THERE has been much furore about sexism in Westminster over the past year. From the Rennard scandal to David Cameron telling a female Shadow Minister to “calm down dear” during PMQs, the media has been shining a light on the treatment of women in parliament. Our research suggests, however, that sexism in local politics is just as prevalent as it is in national government, but that these stories rarely make it into the media.
Research by the Fawcett Society details incidents of sexism which have occurred in town halls across the country and from a range of parties. Several female councillors have publicly resigned this year, accusing their colleagues of sexism and bullying including Deal town clerk Lin Dykes who reported that she was told that male councillors would be “more comfortable” if she was a man and Basingstoke councillor Laura James who said her colleagues had “a problem with women”.
These incidents should be considered in light of the male dominance of local government. Just 32 per cent of councillors in England are women, a figure that has remained stagnant. As for council leaders, the figure has actually decreased from 16.6 per cent in 2004 to 12.3 per cent now. The situation is even worse in Wales where councillors are only 27 per cent women and 24 per cent in Scotland.
Increasing the number of women in local politics is vital and political parties are hugely responsible. Mentoring schemes can help new candidates navigate the complex selection-committee procedures. Much of the responsibility for increasing the number of women lies with the parties themselves. Training selection committees – who are typically white, male and middle-aged – on equality and diversity will help them to look beyond an unconscious bias that can typically see them “recruit in their own image”. Finally positive action measures such as all-women shortlists should be seriously considered by parties who fail to substantially improve the representation of women at this, or their next, election.
Once elected, women face other institutional barriers. Councillors are rarely paid enough to live on, so those who are not retired or independently wealthy must also have a job. Yet council meetings usually take place at awkward times making it difficult for those with a job and/or caring responsibilities to attend.
Councillors may also be self-employed and therefore lack access to flexible working, job sharing or maternity or paternity leave. Councillors’ expenses still do not cover childcare costs and few councils have creches, so women with children face huge barriers in these roles.
If a woman does manage to navigate these hurdles, she is still likely to face sexist and archaic attitudes from her colleagues. How councils can deal with sexism has changed recently and is no longer adequate.
Since the abolition of the Standards Board, an independent body which investigated claims of misconduct in councils, councillors must investigate themselves. Yet we know from the MPs’ expenses scandal in Westminster that politicians investigating each other is rarely a route to justice.
Councils no longer have to abide by a national code of conduct and, instead, can write their own. Sadly many codes of conducts do not even contain rules against sexism and harassment which means councillors will not be found to be in breach of the code. Even if they did, councils have had the power to suspend councillors removed, they can now only censure councillors which is barely a slap on the wrist.

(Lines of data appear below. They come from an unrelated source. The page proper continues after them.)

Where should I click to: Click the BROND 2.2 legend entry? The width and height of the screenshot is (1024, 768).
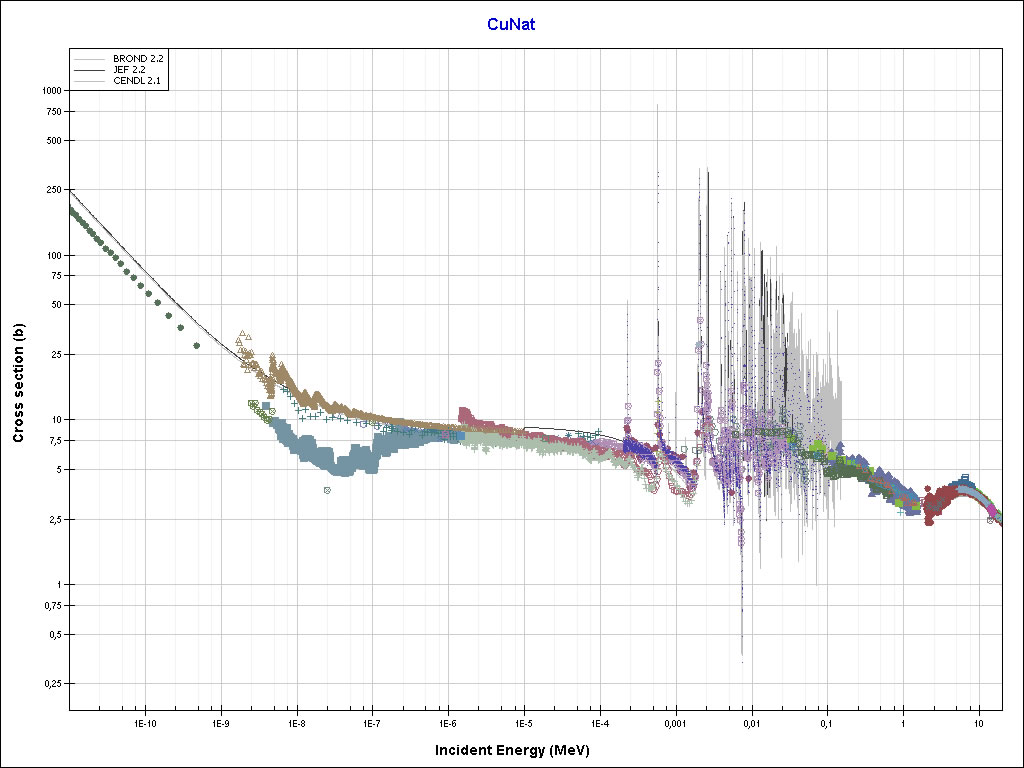(138, 59)
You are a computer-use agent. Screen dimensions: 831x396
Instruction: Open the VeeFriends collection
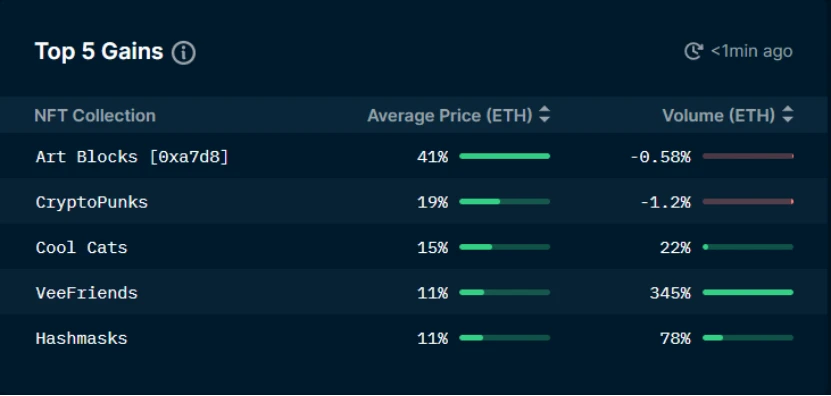[x=86, y=293]
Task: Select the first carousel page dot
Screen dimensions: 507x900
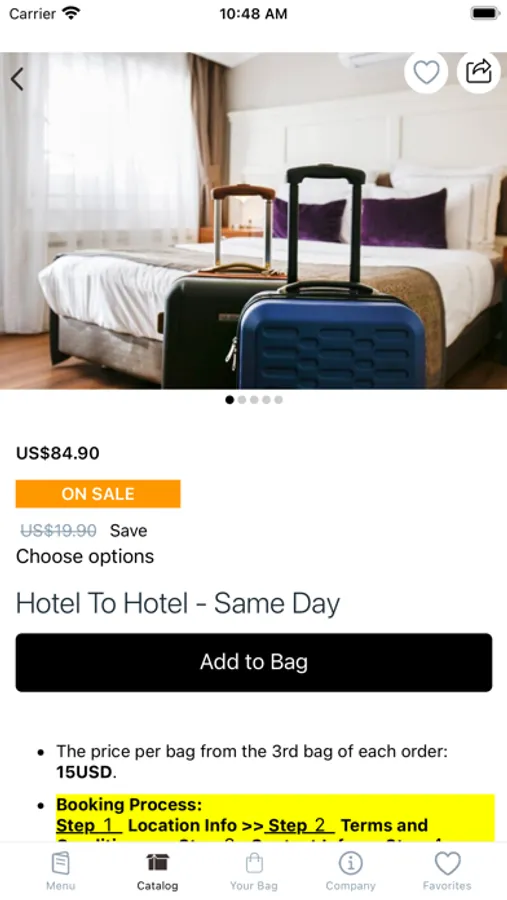Action: (x=230, y=399)
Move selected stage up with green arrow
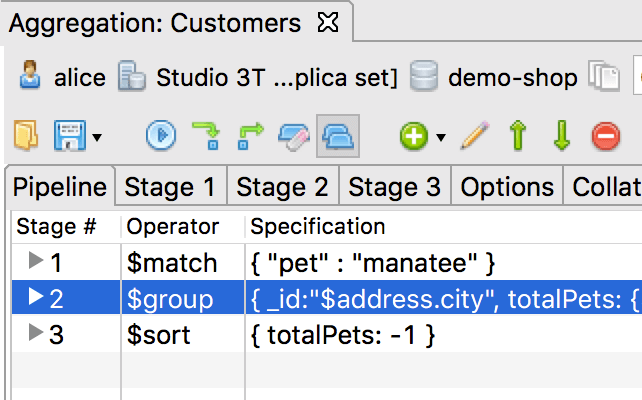Viewport: 642px width, 400px height. [x=518, y=135]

Local politics has suffered from an unglamorous reputation, low voter turn-out and general lack of interest which means constituents rarely hear about the poor behaviour of their representatives
Yet local government accounts for almost a quarter of all public spending in the UK – but how and where this money is spent is being decided in town halls where an average seven in 10 councillors are male.
We know also that spending cuts at this level are having a skewed impact on services women rely on – research has shown that local authorities have in recent years cut funding for services offering support to victims of domestic violence and sexual abuse by almost a third.
Action must be taken immediately to improve the number of female councillors. To do this, councils must also take the issue of sexism seriously. Codes of conduct, sanctions and independent investigation are not “red tape” which prevent councils from doing their job – they are vital to ensure our political representatives are treated with the respect they would receive in any workplace.
Parties would do well to remember also that local government also remains one of the key routes into Westminster. Failing to tackle problems at this level will undermine efforts to increase women’s representation on the national stage.
• Polly Trenow is a senior policy and campaigns officer for the Fawcett Society.